C’est donc une loi de sélection sociale. Elle est contre-productive pour le pays puisqu’elle va conduire à empêcher des jeunes de réaliser leur plein potentiel en élevant leur niveau de qualification. Notre logique est toute autre. Nous pensons que l’investissement dans la réussite dans les études du plus grand nombre et un facteur de progrès pour la Nation. C’est pourquoi nous proposons une allocation d’autonomie pour que les étudiants puissent se concentrer uniquement sur leurs études ainsi que la totale gratuité de l’université.
Cette loi sur l’université couronne une construction politique de l’université à la sauce des libéraux. Depuis vingt ans et plus, l’OCDE et l’Union européenne poussent sans relâche à la formation d’un marché de l’éducation. Les dépenses d’éducation sont en effet un énorme gisement financier. Les ressources qui y sont affectées sont supérieures à celles de la santé. Personne ne peut se passer d’éducation. « Les gens paieront » se disent les marchands. À quoi s’ajoute le marché de la dette étudiante nouvelle et immense source d’extension des titres de dettes en circulation. Au point que c’est peut-être de là que partira la prochaine défaillance du système financier global.

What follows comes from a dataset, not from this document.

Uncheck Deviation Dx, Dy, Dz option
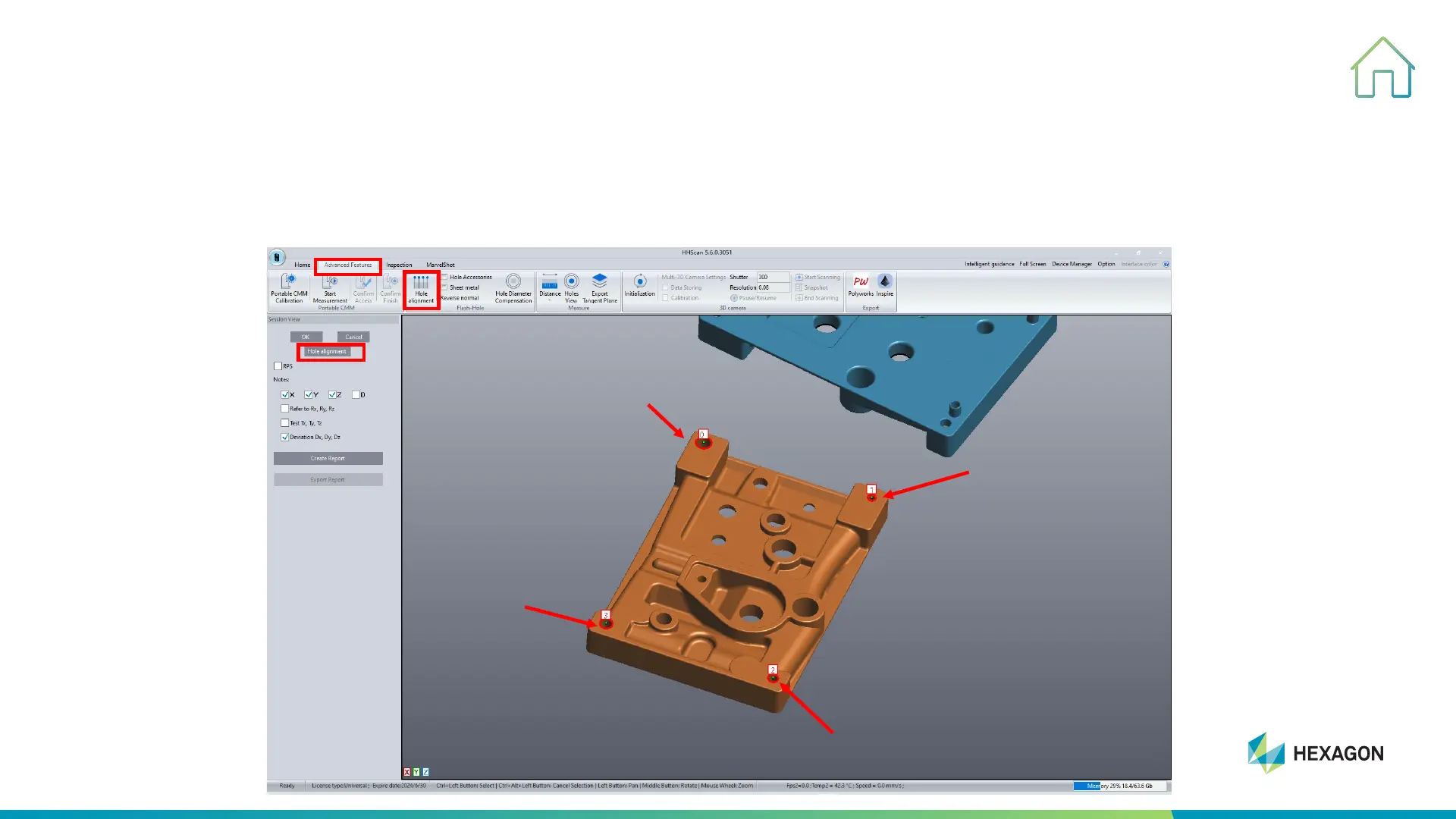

Depuis la loi LRU, la mise en place du marché de l’éducation avance à grands pas. Le numerus clausus généralisé et la rareté organisée de l’accès au bien éducatif se présente comme un moyen impressionnant de franchir un seuil vers le « capitalisme éducatif ». L’enjeu de la protection de la valeur nationale des diplômes et du libre accès à l’université n’est donc pas seulement une question de défense d’un acquis de la jeunesse. Cela serait cependant une raison de mener le combat. Mais il s’agit une fois de plus du combat pour un modèle de société. La nôtre veut que le savoir soit aussi répandu que possible et qu’il ne soit pas une marchandise réservée a ceux qui peuvent se la laisser payer. Car ceux-là organisent leur succès personnel au prix du déclassement des capacités collectives du pays.